> _BEREITGESTELLTER TEXT_

■ ■ ■

Gemieden wie ein Aussätziger

Der Dalai Lama wird während seines zwölftägigen Frankreich-Aufenthalts von den Spitzenpolitikern gemieden. Beim einzigen Treffen mit PolitikerInnen verweist er darauf, dass es in Tibet derzeit „keinen olympischen Frieden“ gibt

PARIS taz ■ Das „Mutterland der Menschenrechte“, wie Frankreich sich selbst versteht, beherrscht die Kunst des ganz großen Empfangs. Für genehme Gäste öffnen sich alle Tore zu den Palästen der Republik. So geschah es zuletzt für die Exgeisel der kolumbianischen Farc-Guerilla, Ingrid Betancourt. Vor ein paar Monaten kam auch der libysche Diktator Ghaddafi in den Genuss überschwänglicher Pariser Gastfreundschaft.

■ ■ ■

> _AUSGEWÄHLTE EINTRÄGE_
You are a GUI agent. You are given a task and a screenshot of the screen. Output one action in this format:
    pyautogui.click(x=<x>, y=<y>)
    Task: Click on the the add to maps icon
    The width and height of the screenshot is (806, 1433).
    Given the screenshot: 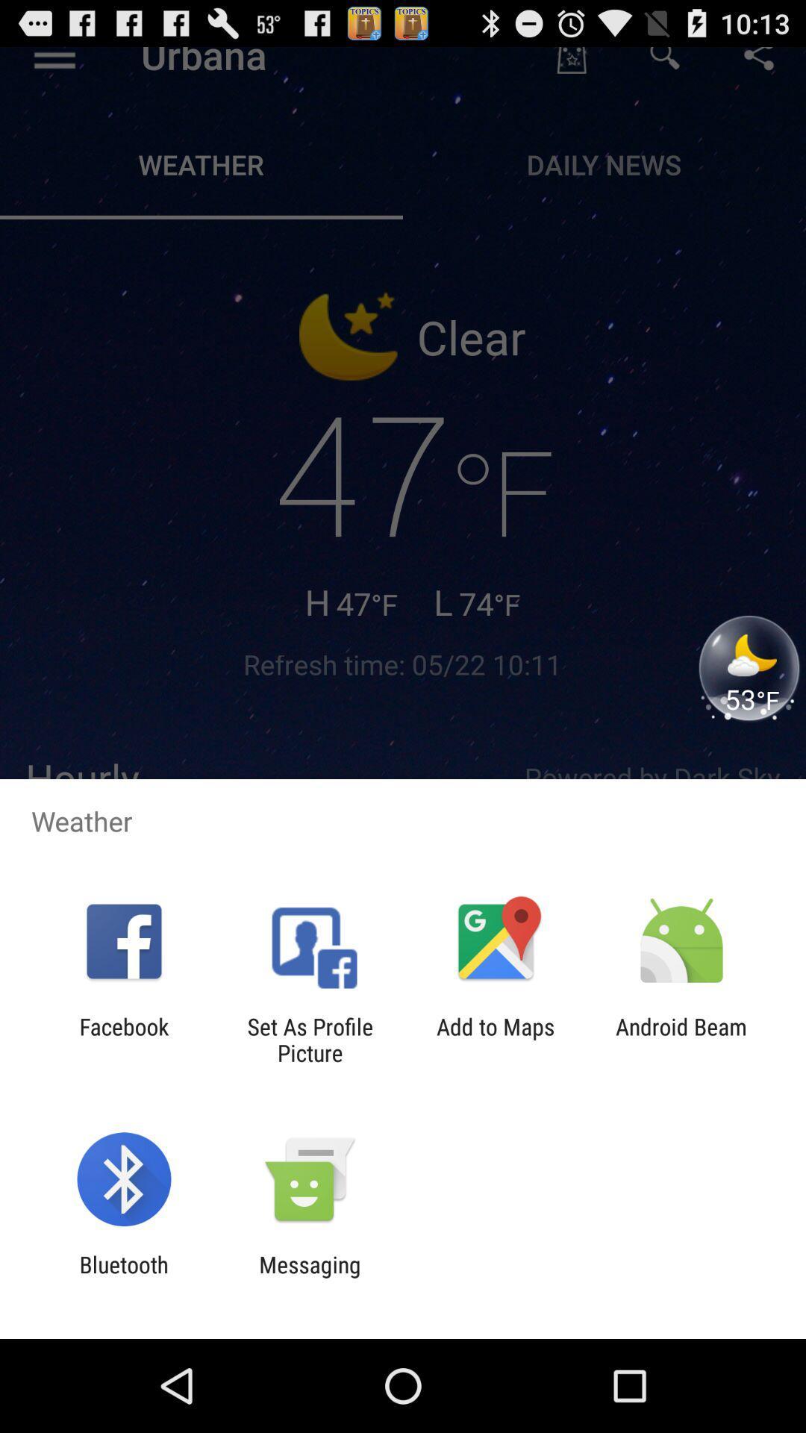 What is the action you would take?
    pyautogui.click(x=495, y=1039)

■ ■ ■

> _MATERIAL ERKUNDEN_
**a)** Nenne alle Personen, die im Artikel über den Frankreich-Besuch des Dalai Lama namentlich genannt werden.
**b)** Wie lange dauert laut dem Artikel über den Frankreich-Besuch des Dalai Lama sein Aufenthalt in Frankreich?
**c)** Führe den Artikel über den Frankreich-Besuch des Dalai Lama im Anschluss an seinen letzten Satz weiter.
Die Einträge stammen aus einer anderen Quelle als der Artikel.

> _ERGEBNISSE DER AUFGABEN_
**a)** Dalai Lama, Ingrid Betancourt, Ghaddafi

**b)** Zwölf Tage.

**c)**
Für den Dalai Lama hingegen gilt diese Regel nicht. Der spirituelle und weltliche Chef der Exiltibeter, der zurzeit zu Vorträgen und Segnungen von Tempeln und Pagoden der mehr als eine halbe Million Seelen starken buddhistischen Gemeinde in Frankreich weilt, wird gemieden, wie ein Aussätziger. Während der Olympischen Spiele in Peking will ihn kein französischer Spitzenpolitiker empfangen: Weder Staatspräsident Nicolas Sarkozy, der scheinheilig begründet, der Besucher wünsche keine Audienz. Noch die MinisterInnen der Regierung – inklusive Staatssekretärin für Menschenrechte. Noch die Präsidenten der beiden Kammern des Parlamentes.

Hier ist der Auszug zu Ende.